The Ruya Foundation for Contemporary Culture in Iraq (Ruya) is pleased to announce its plans for the National Pavilion of Iraq at the 56th Venice Biennale in May 2015. The exhibition, Invisible Beauty, will be curated by Philippe Van Cauteren, Artistic Director of S.M.A.K. (Museum for Contemporary Art) in Ghent.
It will feature five contemporary artists from across Iraq and the diaspora. The artists work in a range of media and the Pavilion will include new works that have been produced specifically for the exhibition as well as works that have been rediscovered after long periods of inattention.
The exhibition will be accompanied by a display of over 500 drawings made by refugees in northern Iraq.
‘Invisible Beauty’ refers both to the unusual or unexpected subjects in the works that will be on display and to the inevitable invisibility of Iraqi artists on the international stage. The relationship of art to survival, record-keeping, therapy and beauty are amongst the many themes raised by the exhibition.
The endlessly interpretable title is intended to reveal the many different ways of approaching art generated by a country that has been subjected to war, genocide, violations of human rights and, in the last year, the rise of Isis. The systematic demolition of the cultural heritage of Iraq by Isis, seen recently in the destruction of centuries-old historical sites at Hatra, Nimrud and Nineveh and the events at the Mosul Museum, has made it more important than ever to focus on artists continuing to work in Iraq.

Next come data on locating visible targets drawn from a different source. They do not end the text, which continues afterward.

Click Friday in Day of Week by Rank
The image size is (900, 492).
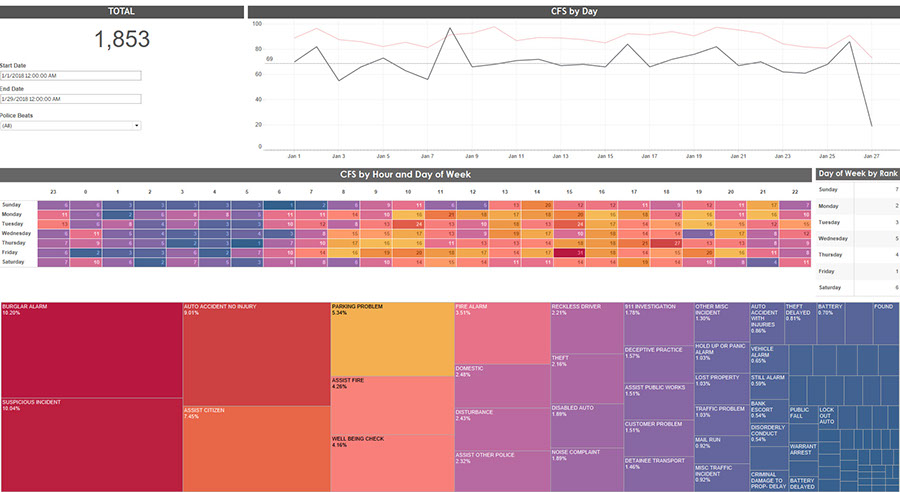(828, 271)
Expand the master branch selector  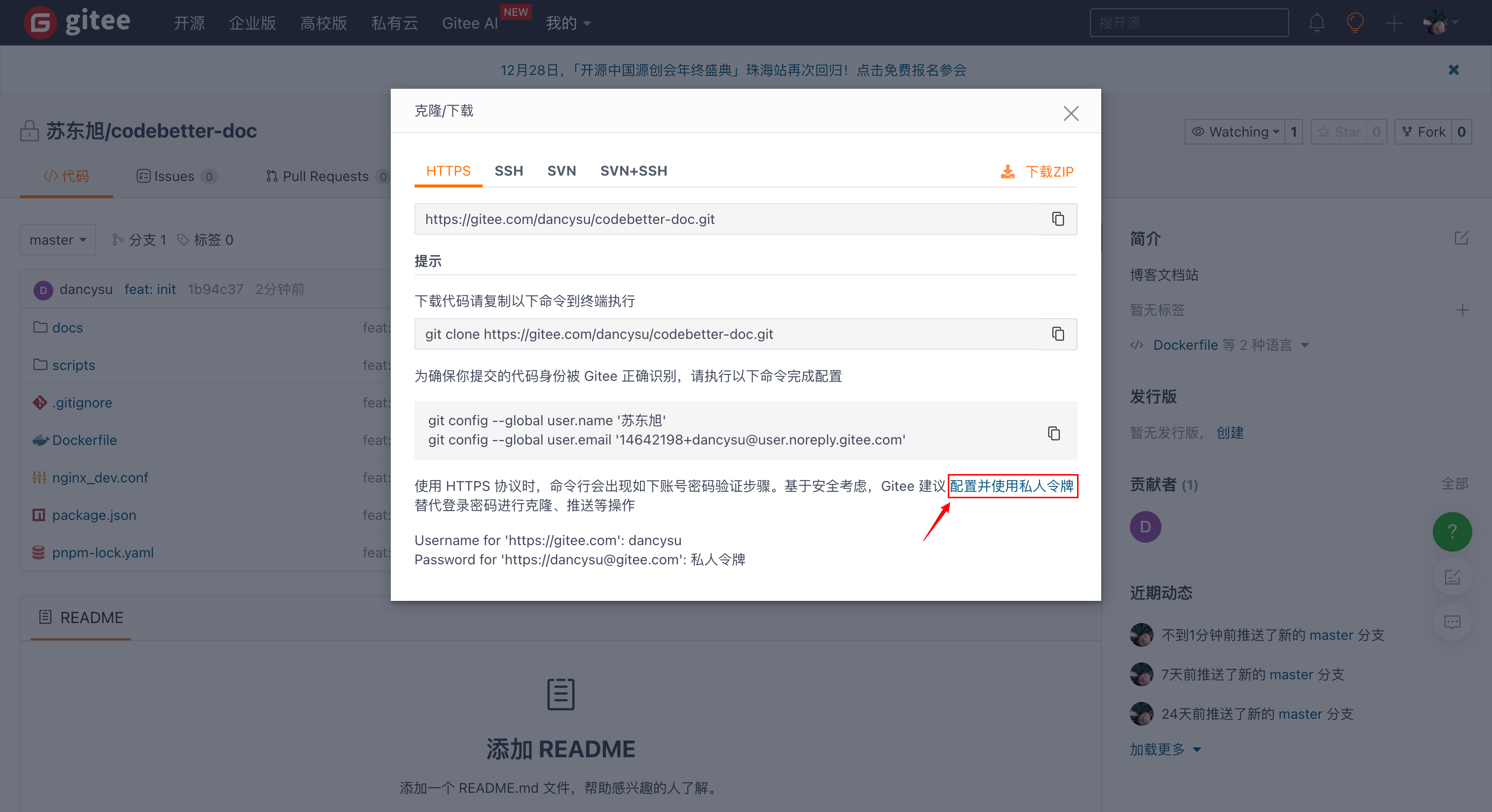tap(58, 240)
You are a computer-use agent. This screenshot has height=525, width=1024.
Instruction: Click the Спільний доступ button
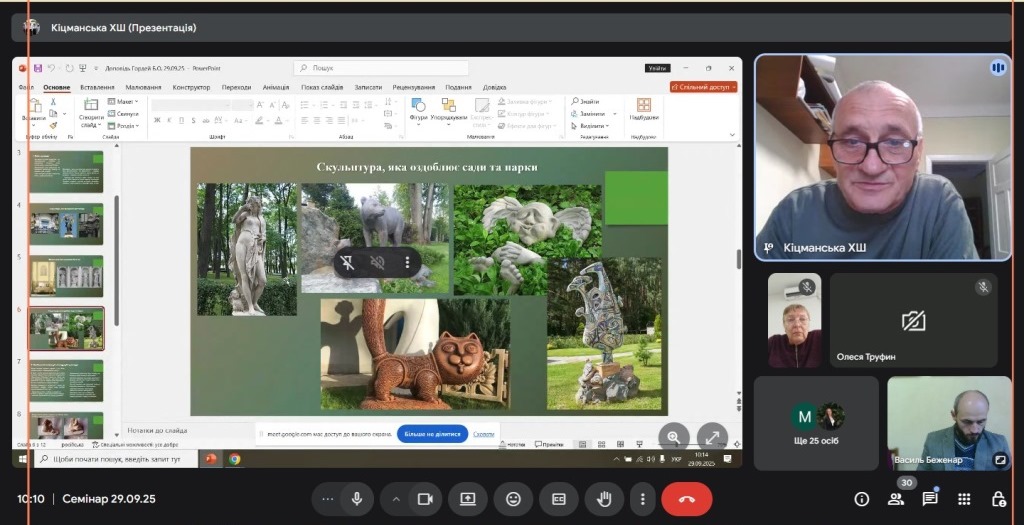(703, 87)
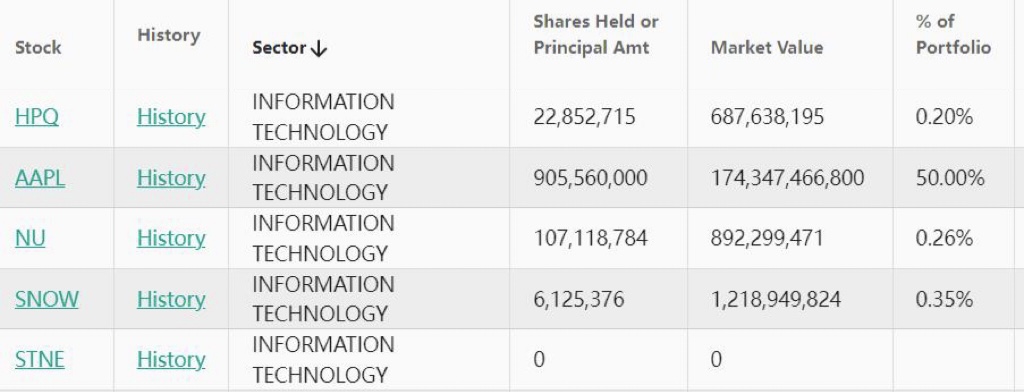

Curator Philippe Van Cauteren has said: ‘Invisible Beauty is like a fragile membrane that registers the oscillations of an artistic practice permeated by the current condition of the country and the state of the arts.’
The artists in the exhibition will comprise two generations of Iraqi photographers, in the shape of Latif Al Ani and Akam Shex Hadi, performance artist Rabab Ghazoul, ceramicist and sculptor Salam Atta Sabri and painter Haider Jabbar. This selection was chosen by Van Cauteren following a journey to Iraq that was organised and facilitated by Ruya and carried out in company with Tamara Chalabi, the Foundation’s Chair and Co-founder. Van Cauteren and Chalabi also visited Iraqi artists working in the US, Turkey, Belgium and the UK.
Both Al Ani and Atta Sabri are based in Baghdad, whilst Shex Hadi is based in Iraqi Kurdistan and Jabbar and Ghazoul work outside of Iraq, in Turkey and Wales respectively. A great number of Iraqi artists continue to practise an orthodox aesthetic tradition that is constrained by classical education methods.
The Pavilion artists represent a break from these traditional constraints, both in terms of style and media and in terms of wider social concerns such as gender and age. All of the artists relate to the current political situation in their work, negotiating between ethics and aesthetics, social concerns and artistic values.
With the artists’ ranging ages, the exhibition in some ways represents a mental and emotional history of Iraq and seeks to ask what the word ‘contemporary’ can mean for a nation that lacks a well developed cultural infrastructure.
As more and more ancient sites and shrines that are part of the universal heritage of Iraq are being destroyed, Ruya believes it is more important than ever to focus on artists who continue to work in such difficult circumstances. The Pavilion will provide a platform to make these artists visible.